## start DOCUMENT

Composed and directed by Barry Guy:

This rather cryptic title made up of German and Scots reflects the diverse sources that have informed the composition of this score for the Glasgow Improvisers Orchestra (GIO).

The sources - various paintings by Wassily Kandinsky, a poem by Vladimir Mayakovsky, translated into Scots by Edwin Morgan and my own imagination for the marshalling of large group music are not meant to appear clever and overly obscure. These sources have fortuitously come together mostly by accident in the sense that Kandinsky and Mayakovsky happened to be in front of my eyes when considering the proposal for GIO.

The very nature of the Glasgow Improvisers Orchestra suggests a way of working where individual expression within the collective opens up many interpretive possibilities. Individuals and the collective seemed to me the key to this piece through Kandinsky's painting "Schweben" (To Float). I envisaged a scenario of Principals and Partners that would reflect the geometric/constructivist aspect of this work which in effect became a "control" graphic. This however would not represent just a "follow the dots" situation. To free up the structure I have devised a series of interventions (Vetoes) that can be activated spontaneously in performance to offer musical deviations.

## end DOCUMENT

• **ACTIONS TO TAKE**
1. Reproduce everything in the note on the Glasgow Improvisers Orchestra score from "The very nature" down to "offer musical deviations.".
2. According to the note on the Glasgow Improvisers Orchestra score, who translated the Mayakovsky poem into Scots?
3. Decide whether each statement agrees with the note on the Glasgow Improvisers Orchestra score, and give the words that settle it:
(a) A poem by Vladimir Mayakovsky is one of the sources behind the score.
(b) The sources were chosen so that the work would seem clever and obscure.
(c) The Vetoes must be planned before the performance begins.

## start STORED DATA

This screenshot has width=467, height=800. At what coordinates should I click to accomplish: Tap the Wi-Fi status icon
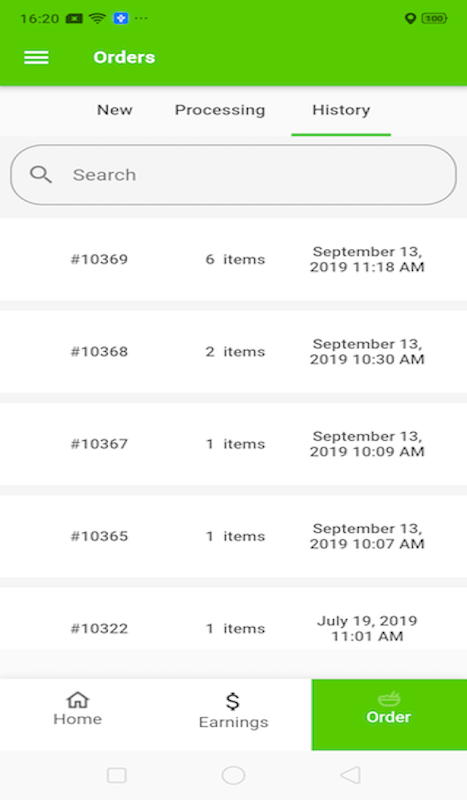click(x=97, y=18)
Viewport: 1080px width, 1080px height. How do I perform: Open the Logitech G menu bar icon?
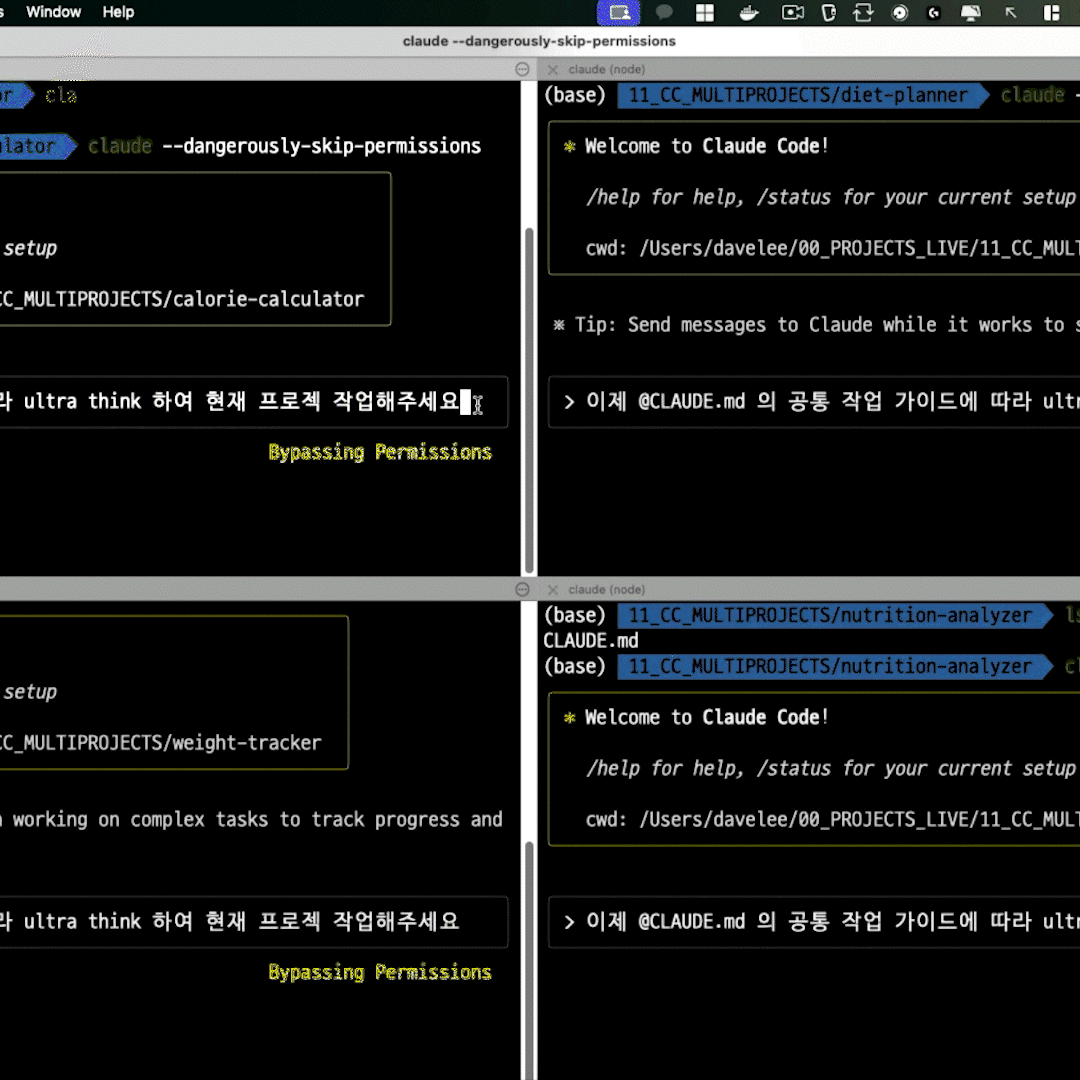(934, 13)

## end STORED DATA

• **RESPONSES IN ORDER**
1.
The very nature of the Glasgow Improvisers Orchestra suggests a way of working where individual expression within the collective opens up many interpretive possibilities. Individuals and the collective seemed to me the key to this piece through Kandinsky's painting "Schweben" (To Float). I envisaged a scenario of Principals and Partners that would reflect the geometric/constructivist aspect of this work which in effect became a "control" graphic. This however would not represent just a "follow the dots" situation. To free up the structure I have devised a series of interventions (Vetoes) that can be activated spontaneously in performance to offer musical deviations.

2. Edwin Morgan

3.
(a) Yes: "a poem by Vladimir Mayakovsky, translated into Scots by Edwin Morgan"
(b) No: "are not meant to appear clever and overly obscure"
(c) No: "can be activated spontaneously in performance"